Cerca de 500 médicos que atuam em cinco hospitais estaduais de Salvador anunciaram estado de greve e ameaçam reduzir os atendimentos. O impasse ocorre por causa da proposta do governo da Bahia de substituir os atuais contratos de trabalho, regidos pela CLT, por contratações via Pessoa Jurídica (PJ).

A mudança afeta profissionais de unidades como Hospital Geral do Estado (HGE), Hospital Geral Roberto Santos, IPERBA, Maternidade Albert Sabin e Maternidade Tsylla Balbino. Esses hospitais, de alta complexidade, juntos somam mais de 80 mil atendimentos por ano.

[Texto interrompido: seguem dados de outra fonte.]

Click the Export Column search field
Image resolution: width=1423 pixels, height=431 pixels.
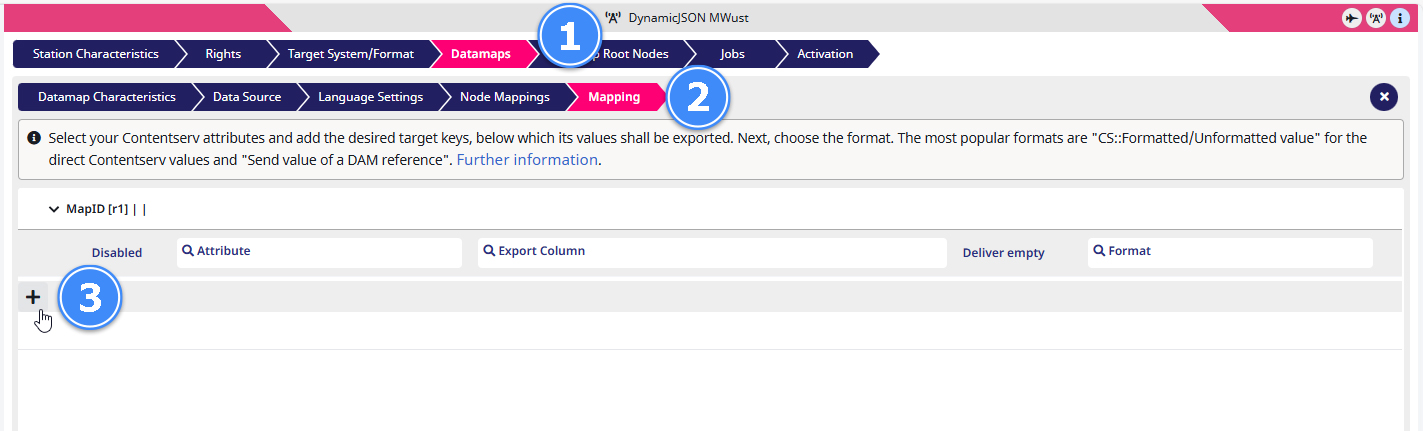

O vínculo CLT será encerrado no dia 31 de julho, com o fim do contrato entre a Secretaria da Saúde do Estado (Sesab) e o Instituto Nacional de Tecnologia e Saúde (INTS).

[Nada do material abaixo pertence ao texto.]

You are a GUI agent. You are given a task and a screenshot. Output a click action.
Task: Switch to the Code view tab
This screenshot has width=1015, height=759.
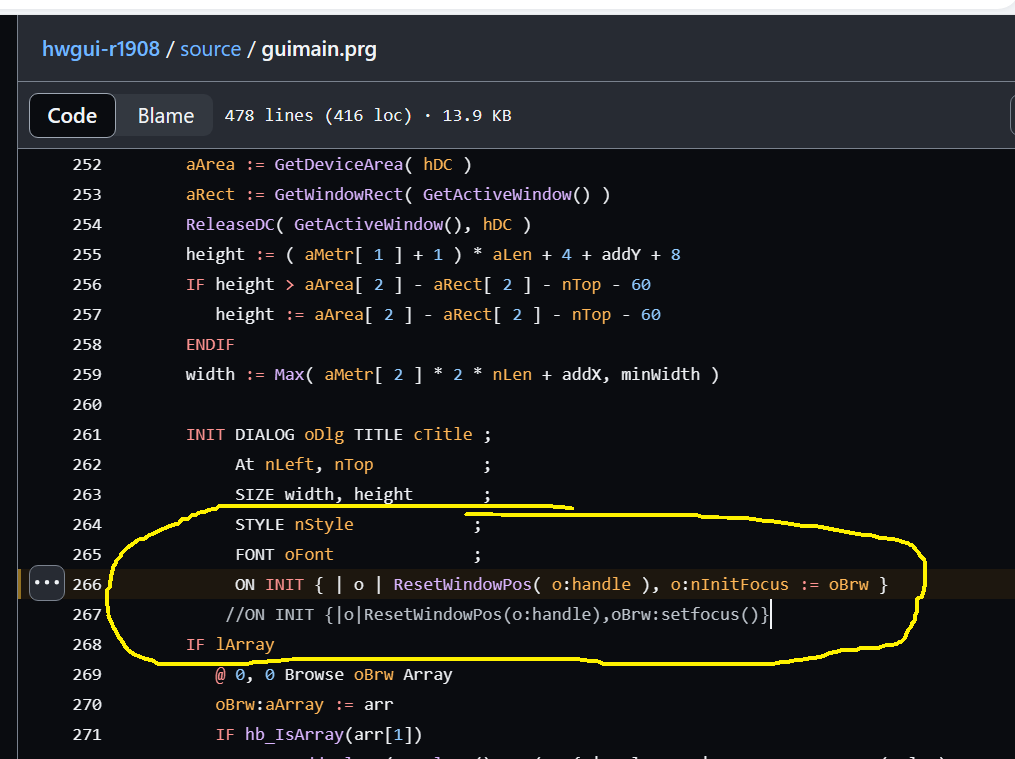[x=72, y=116]
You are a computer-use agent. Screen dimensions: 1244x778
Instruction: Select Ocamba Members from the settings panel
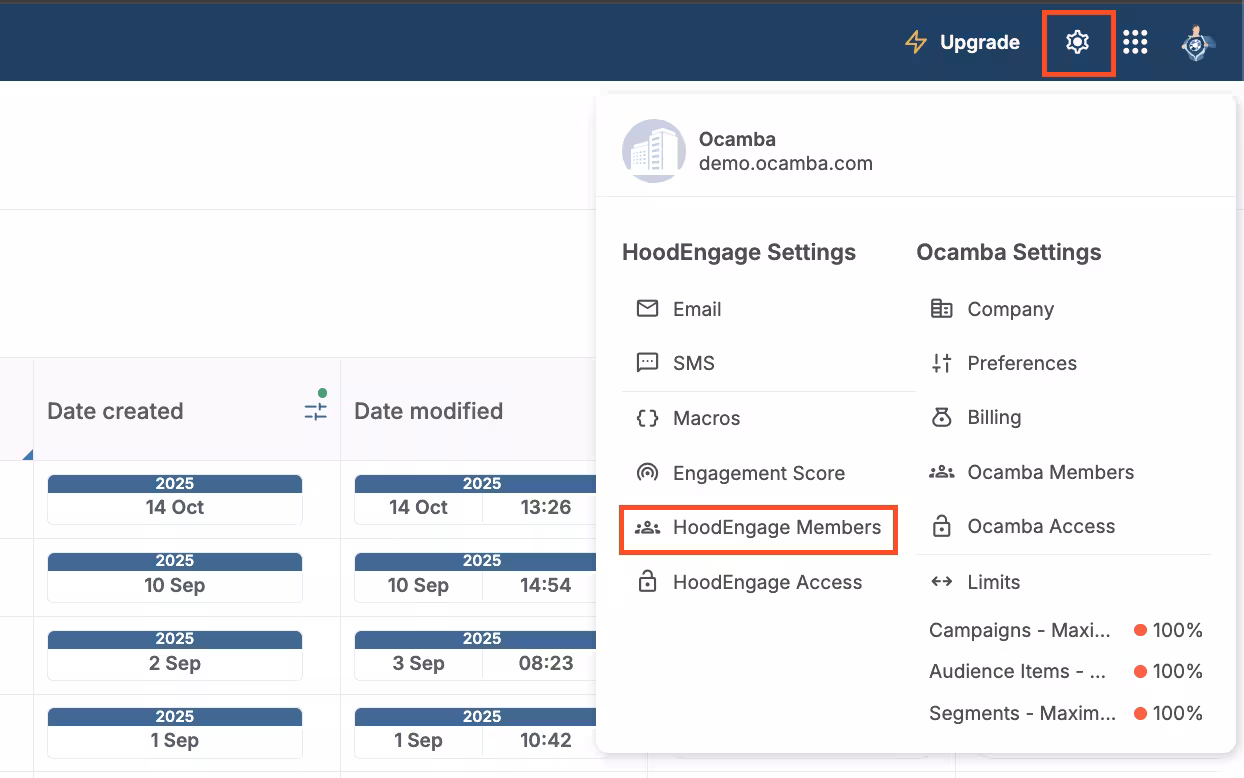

De acordo com o Sindicato dos Médicos da Bahia (Sindimed), os profissionais alegam que a mudança representa perda de direitos trabalhistas, como 13º salário e licença-maternidade, além de maior insegurança nos pagamentos. A Sesab, por outro lado, afirma que o processo é legal, foi comunicado com antecedência e não vai impactar a assistência à população.

Uma nova assembleia com a categoria está marcada para esta terça-feira (15). O sindicato tenta pressionar o governo a oferecer alternativas de contratação que mantenham os direitos trabalhistas.